Directions for this task:
Output exactly the first line of the listing and each line after it, through the line that contains "Select the DISC"; add nothing else.

Information supplied:
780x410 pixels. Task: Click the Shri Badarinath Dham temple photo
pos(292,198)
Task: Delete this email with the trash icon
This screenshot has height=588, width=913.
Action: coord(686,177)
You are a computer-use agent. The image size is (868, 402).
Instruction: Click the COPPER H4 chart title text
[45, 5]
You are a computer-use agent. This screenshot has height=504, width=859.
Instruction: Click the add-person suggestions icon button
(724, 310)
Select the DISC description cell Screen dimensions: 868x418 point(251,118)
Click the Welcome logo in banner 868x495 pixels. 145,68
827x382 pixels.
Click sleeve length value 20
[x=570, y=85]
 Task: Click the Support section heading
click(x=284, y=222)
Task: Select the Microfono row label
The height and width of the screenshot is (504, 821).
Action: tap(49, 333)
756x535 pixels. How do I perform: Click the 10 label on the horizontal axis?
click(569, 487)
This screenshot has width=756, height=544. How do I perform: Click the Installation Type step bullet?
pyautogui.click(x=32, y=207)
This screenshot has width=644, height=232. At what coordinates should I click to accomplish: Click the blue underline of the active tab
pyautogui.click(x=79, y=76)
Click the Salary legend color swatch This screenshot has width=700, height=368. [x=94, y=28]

Solution:
780x410 pixels. Task: Click the Shri Badarinath Dham temple photo
pos(292,198)
Task: Delete this email with the trash icon
This screenshot has height=588, width=913.
Action: coord(686,177)
You are a computer-use agent. The image size is (868, 402).
Instruction: Click the COPPER H4 chart title text
[45, 5]
You are a computer-use agent. This screenshot has height=504, width=859.
Instruction: Click the add-person suggestions icon button
(724, 310)
Select the DISC description cell Screen dimensions: 868x418 point(251,118)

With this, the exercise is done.